Saved data entries
▽
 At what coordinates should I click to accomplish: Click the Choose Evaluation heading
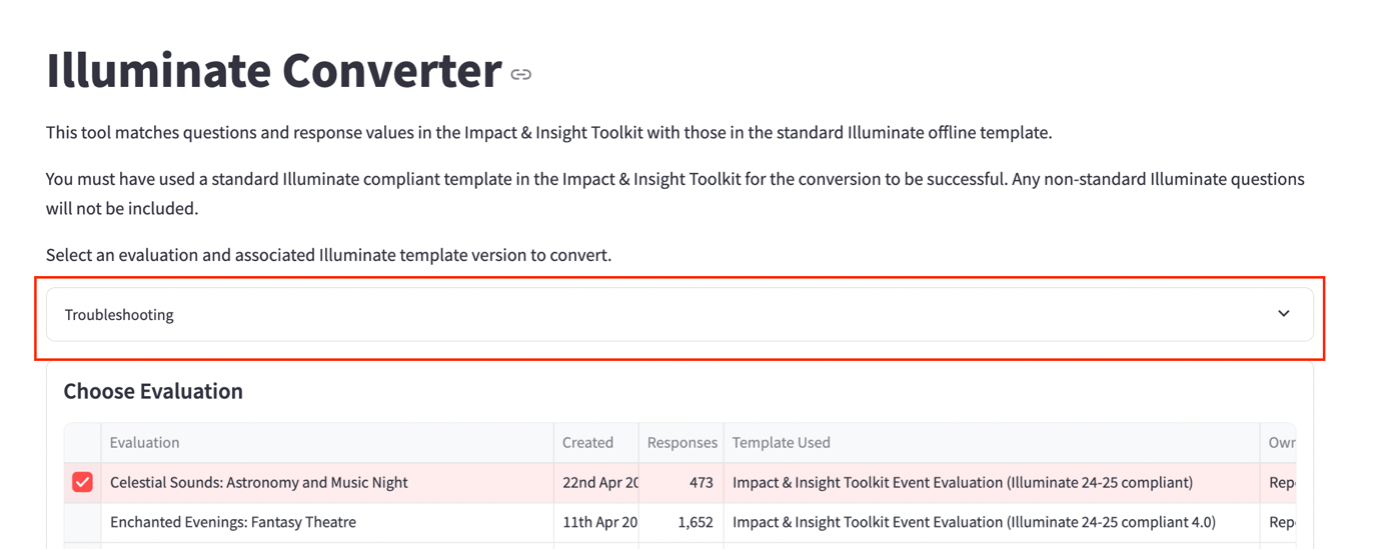tap(153, 391)
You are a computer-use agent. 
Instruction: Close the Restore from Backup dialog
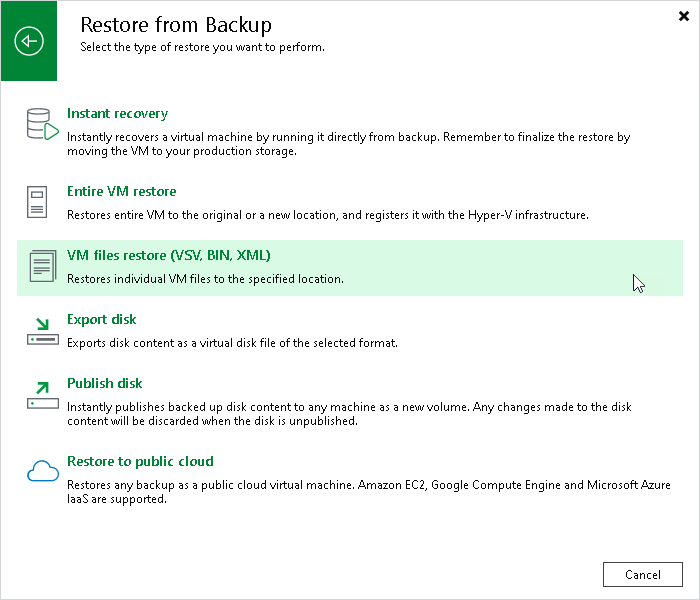coord(683,17)
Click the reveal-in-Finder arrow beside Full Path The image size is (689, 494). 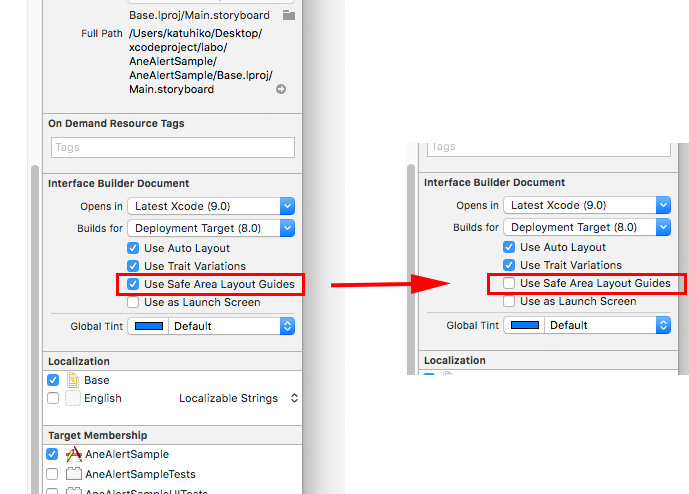coord(281,89)
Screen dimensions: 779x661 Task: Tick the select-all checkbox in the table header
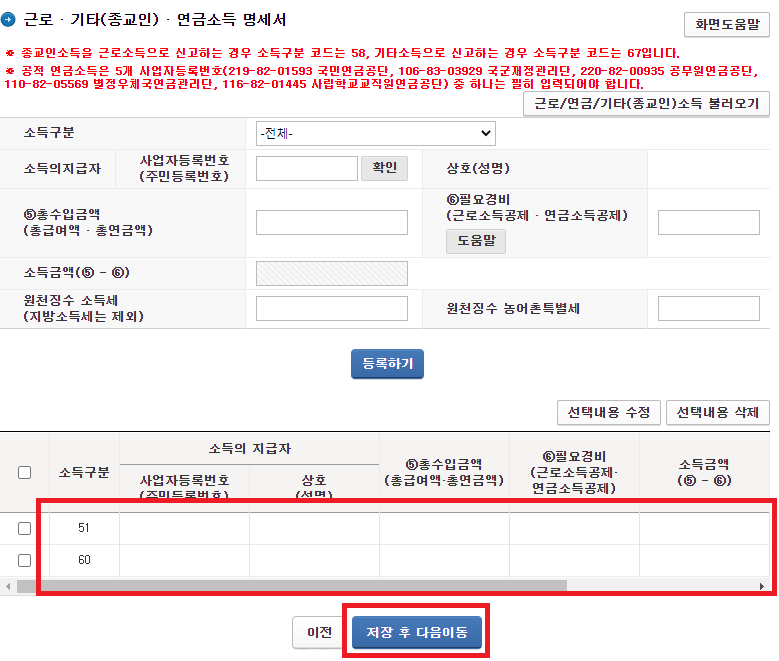tap(24, 472)
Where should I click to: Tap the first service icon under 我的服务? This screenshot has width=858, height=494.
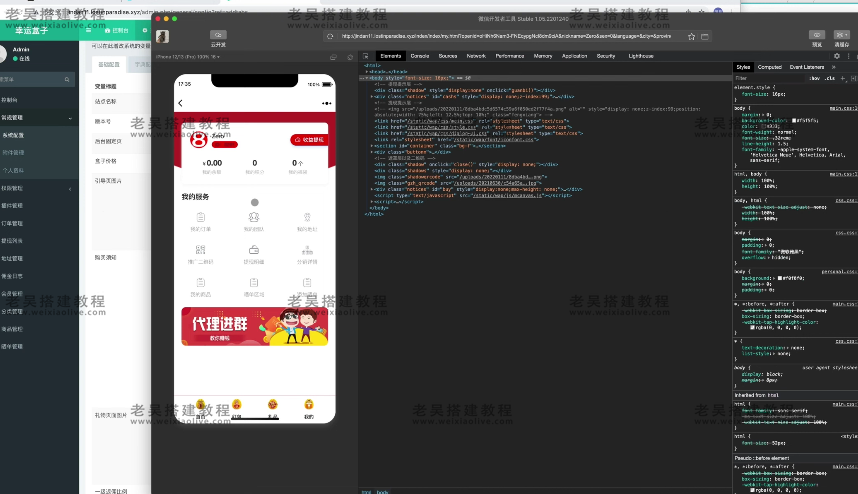click(x=201, y=217)
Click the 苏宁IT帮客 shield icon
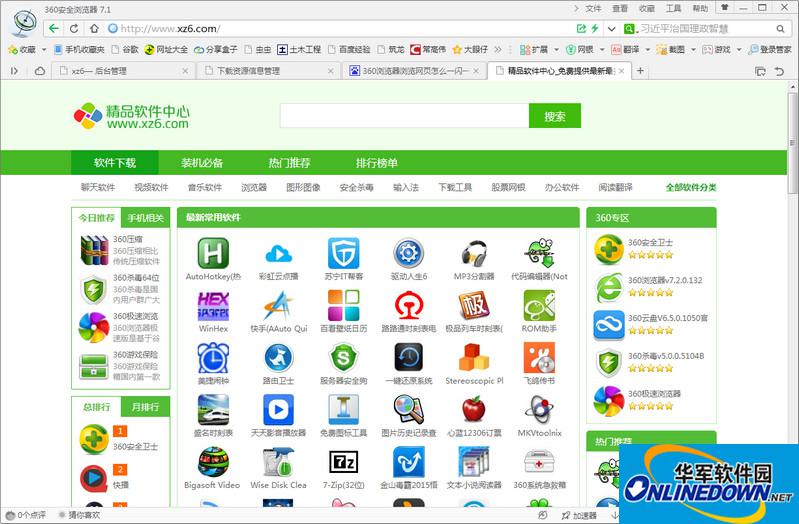799x524 pixels. (x=343, y=253)
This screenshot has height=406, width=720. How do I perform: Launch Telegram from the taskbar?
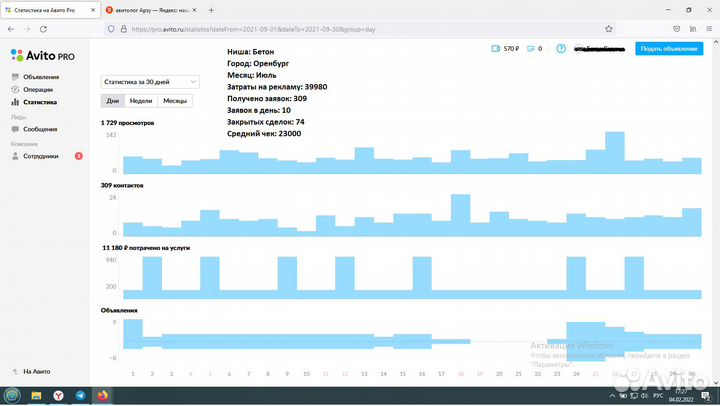click(x=80, y=395)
△
◆ TASK DESCRIPTION ◆
In the data above, find the line with "Screen dimensions: 779x661" and repeat it and every line after it through the end, exactly; leave the pictures out.

◆ WRITTEN RESPONSE ◆
Screen dimensions: 779x661 Task: Tick the select-all checkbox in the table header
tap(24, 472)
Where should I click to: Tap the first service icon under 我的服务? This screenshot has width=858, height=494.
click(x=201, y=217)
Click the 苏宁IT帮客 shield icon
799x524 pixels. (x=343, y=253)
This screenshot has height=406, width=720. How do I perform: Launch Telegram from the taskbar?
click(x=80, y=395)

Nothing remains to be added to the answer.